■ **TEXT SHOWN**:

-=-=-=-=-

Bipartisan group of US lawmakers: Iran deal must address ‘full range of threats’
Citing Iran’s ‘dangerous behavior,’ letter to Blinken says any nuclear agreement must also include Tehran’s ballistic missile program and funding of terror

A group of 140 members of the US Congress, 70 Democrats and 70 Republicans, sent a letter on Tuesday to US Secretary of State Antony Blinken, urging him to ensure that any nuclear agreement or set of agreements that the Biden administration reaches with Iran “comprehensively address the full range of threats that Iran poses to the region.”
Citing Iran’s “dangerous behavior,” the letter stated that any deal “must address three core tenets: “their nuclear program, their ballistic missile program, and their funding of terrorism,” according to a statement by the pro-Israel lobby group AIPAC.
“As Democrats and Republicans from across the political spectrum, we are united in preventing an Iranian nuclear weapon and addressing the wide range of illicit Iranian behavior,” the letter read.
The letter was initiated by Rep. Anthony Brown of Maryland, a Democrat, and Rep. Michael Waltz of Florida, a Republican.

Iranian Foreign Minister Mohammad Jarad Zarif responded to the letter, saying the Joint Comprehensive Plan of Action was already “comprehensive.”
“JCPOA IS the comprehensive plan concluded by E3+3 (incl US) & Iran. The “C” stands for COMPREHENSIVE,” Zarif tweeted. “It has been implemented only by Iran. Instead of posturing, US & E3 must finally live up to their commitments made, but never fulfilled.”

-=-=-=-=-

[Dataset records]

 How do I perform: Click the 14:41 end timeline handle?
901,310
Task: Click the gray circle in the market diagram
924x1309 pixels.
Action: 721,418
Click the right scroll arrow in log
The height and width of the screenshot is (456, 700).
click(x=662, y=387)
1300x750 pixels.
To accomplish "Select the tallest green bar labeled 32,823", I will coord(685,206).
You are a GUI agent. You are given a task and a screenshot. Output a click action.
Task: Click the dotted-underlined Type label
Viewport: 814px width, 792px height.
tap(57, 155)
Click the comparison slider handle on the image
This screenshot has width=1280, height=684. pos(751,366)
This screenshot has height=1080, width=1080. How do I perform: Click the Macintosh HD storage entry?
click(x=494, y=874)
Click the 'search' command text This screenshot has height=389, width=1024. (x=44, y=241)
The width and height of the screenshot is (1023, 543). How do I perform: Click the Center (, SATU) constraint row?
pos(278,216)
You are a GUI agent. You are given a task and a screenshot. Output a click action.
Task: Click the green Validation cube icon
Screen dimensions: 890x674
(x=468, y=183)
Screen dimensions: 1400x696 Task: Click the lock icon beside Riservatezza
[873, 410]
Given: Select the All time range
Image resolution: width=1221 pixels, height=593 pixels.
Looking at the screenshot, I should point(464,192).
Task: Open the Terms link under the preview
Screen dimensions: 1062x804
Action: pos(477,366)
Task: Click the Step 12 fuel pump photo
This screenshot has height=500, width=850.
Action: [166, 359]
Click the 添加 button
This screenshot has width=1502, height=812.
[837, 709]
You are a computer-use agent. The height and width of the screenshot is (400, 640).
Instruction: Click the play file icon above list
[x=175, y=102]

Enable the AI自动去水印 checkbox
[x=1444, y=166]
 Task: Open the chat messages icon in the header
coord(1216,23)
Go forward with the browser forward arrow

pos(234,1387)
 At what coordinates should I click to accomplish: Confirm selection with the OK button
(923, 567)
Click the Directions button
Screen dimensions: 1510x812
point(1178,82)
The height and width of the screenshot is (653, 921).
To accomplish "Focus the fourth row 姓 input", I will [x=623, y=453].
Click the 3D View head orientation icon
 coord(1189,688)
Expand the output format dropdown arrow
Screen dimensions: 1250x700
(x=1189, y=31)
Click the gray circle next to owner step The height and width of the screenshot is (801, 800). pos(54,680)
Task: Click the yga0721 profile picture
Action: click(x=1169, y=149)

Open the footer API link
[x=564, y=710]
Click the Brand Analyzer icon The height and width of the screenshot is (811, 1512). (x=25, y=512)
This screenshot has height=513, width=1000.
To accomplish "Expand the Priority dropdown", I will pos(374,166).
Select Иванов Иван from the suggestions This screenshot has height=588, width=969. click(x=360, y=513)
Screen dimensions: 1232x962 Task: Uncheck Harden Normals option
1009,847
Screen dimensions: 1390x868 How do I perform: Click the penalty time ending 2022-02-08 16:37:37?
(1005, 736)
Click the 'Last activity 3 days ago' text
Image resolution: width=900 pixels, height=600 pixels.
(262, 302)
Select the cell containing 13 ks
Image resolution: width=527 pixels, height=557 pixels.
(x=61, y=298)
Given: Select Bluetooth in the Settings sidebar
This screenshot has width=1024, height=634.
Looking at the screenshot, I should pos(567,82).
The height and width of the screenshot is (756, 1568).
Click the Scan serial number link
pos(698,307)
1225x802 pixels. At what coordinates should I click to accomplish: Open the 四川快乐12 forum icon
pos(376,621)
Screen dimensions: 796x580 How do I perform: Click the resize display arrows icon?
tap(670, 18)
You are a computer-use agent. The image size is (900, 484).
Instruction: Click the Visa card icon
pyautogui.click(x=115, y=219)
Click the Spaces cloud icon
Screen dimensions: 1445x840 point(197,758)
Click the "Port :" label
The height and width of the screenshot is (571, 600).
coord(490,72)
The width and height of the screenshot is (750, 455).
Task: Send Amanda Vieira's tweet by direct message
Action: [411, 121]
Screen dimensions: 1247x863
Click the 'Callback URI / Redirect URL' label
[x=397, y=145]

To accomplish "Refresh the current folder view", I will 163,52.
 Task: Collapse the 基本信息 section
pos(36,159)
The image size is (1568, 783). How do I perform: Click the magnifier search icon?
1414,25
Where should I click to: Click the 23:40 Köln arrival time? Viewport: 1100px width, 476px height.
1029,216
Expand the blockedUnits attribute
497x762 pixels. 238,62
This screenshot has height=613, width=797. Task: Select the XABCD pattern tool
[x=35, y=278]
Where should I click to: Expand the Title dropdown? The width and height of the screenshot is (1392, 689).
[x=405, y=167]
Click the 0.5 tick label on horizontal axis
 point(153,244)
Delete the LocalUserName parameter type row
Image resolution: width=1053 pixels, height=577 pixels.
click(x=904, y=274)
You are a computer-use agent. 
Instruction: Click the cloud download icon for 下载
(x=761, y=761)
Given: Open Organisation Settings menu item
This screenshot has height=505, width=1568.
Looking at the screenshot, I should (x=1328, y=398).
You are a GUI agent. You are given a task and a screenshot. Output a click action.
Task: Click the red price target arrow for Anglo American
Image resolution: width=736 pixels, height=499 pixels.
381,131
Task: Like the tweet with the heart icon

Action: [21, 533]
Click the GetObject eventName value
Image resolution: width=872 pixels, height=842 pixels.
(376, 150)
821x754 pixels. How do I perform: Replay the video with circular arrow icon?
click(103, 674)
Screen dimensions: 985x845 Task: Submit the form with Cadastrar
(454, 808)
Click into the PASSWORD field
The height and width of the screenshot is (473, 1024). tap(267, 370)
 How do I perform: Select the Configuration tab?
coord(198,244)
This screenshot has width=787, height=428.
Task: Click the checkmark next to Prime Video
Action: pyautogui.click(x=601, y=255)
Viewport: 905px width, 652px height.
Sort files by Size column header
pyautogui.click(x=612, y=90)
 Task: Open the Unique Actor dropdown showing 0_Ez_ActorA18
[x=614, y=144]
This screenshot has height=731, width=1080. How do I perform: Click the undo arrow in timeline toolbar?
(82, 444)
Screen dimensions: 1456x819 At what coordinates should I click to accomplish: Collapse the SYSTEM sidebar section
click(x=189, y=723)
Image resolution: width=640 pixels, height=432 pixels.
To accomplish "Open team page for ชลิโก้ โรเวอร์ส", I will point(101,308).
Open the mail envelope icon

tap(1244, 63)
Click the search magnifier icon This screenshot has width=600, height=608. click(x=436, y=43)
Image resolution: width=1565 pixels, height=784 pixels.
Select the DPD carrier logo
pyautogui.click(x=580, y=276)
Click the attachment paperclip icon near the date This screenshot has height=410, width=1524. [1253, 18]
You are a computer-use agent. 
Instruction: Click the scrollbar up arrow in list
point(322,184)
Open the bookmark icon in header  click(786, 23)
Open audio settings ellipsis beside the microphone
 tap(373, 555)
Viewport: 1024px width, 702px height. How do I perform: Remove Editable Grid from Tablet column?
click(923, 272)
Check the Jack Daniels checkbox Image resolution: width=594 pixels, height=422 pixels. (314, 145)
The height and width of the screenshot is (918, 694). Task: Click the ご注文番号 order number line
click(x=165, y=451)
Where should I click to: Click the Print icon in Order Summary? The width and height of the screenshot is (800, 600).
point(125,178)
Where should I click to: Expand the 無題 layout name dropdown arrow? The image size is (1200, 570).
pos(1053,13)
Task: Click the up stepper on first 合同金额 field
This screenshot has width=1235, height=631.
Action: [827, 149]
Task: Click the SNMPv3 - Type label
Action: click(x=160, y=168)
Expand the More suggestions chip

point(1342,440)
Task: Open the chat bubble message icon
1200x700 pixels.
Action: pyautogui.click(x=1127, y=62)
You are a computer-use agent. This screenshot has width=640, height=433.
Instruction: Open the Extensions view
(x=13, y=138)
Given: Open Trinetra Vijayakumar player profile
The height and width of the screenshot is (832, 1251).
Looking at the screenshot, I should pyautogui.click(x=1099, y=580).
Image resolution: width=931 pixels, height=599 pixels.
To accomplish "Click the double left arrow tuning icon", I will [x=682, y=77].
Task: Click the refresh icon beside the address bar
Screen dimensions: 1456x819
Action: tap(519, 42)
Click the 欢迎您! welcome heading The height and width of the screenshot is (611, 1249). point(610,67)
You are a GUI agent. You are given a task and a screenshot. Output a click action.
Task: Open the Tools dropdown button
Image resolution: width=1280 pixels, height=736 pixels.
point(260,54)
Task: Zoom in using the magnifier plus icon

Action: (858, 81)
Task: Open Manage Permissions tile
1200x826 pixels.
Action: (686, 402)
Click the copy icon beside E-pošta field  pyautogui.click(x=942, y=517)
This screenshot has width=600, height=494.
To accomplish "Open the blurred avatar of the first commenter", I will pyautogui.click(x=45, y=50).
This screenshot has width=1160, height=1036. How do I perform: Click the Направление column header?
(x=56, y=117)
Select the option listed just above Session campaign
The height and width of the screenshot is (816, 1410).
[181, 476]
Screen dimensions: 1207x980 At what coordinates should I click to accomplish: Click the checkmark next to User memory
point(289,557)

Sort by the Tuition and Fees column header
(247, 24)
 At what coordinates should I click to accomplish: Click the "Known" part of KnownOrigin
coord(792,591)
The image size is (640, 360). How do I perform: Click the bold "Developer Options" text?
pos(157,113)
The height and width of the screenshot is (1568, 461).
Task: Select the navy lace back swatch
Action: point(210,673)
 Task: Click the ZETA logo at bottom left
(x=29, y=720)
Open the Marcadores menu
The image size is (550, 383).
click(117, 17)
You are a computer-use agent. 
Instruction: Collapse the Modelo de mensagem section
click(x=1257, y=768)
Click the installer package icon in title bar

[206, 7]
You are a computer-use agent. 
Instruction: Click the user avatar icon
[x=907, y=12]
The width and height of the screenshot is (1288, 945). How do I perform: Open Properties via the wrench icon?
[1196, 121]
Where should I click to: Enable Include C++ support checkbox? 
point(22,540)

-=-=-=-=-

■ **DESCRIPTION OF THE TASK**: Reproduce the article above about the lawmakers' letter on an Iran deal in full, word for word.

■ **TASK ANSWER**:
Bipartisan group of US lawmakers: Iran deal must address ‘full range of threats’
Citing Iran’s ‘dangerous behavior,’ letter to Blinken says any nuclear agreement must also include Tehran’s ballistic missile program and funding of terror

A group of 140 members of the US Congress, 70 Democrats and 70 Republicans, sent a letter on Tuesday to US Secretary of State Antony Blinken, urging him to ensure that any nuclear agreement or set of agreements that the Biden administration reaches with Iran “comprehensively address the full range of threats that Iran poses to the region.”
Citing Iran’s “dangerous behavior,” the letter stated that any deal “must address three core tenets: “their nuclear program, their ballistic missile program, and their funding of terrorism,” according to a statement by the pro-Israel lobby group AIPAC.
“As Democrats and Republicans from across the political spectrum, we are united in preventing an Iranian nuclear weapon and addressing the wide range of illicit Iranian behavior,” the letter read.
The letter was initiated by Rep. Anthony Brown of Maryland, a Democrat, and Rep. Michael Waltz of Florida, a Republican.

Iranian Foreign Minister Mohammad Jarad Zarif responded to the letter, saying the Joint Comprehensive Plan of Action was already “comprehensive.”
“JCPOA IS the comprehensive plan concluded by E3+3 (incl US) & Iran. The “C” stands for COMPREHENSIVE,” Zarif tweeted. “It has been implemented only by Iran. Instead of posturing, US & E3 must finally live up to their commitments made, but never fulfilled.”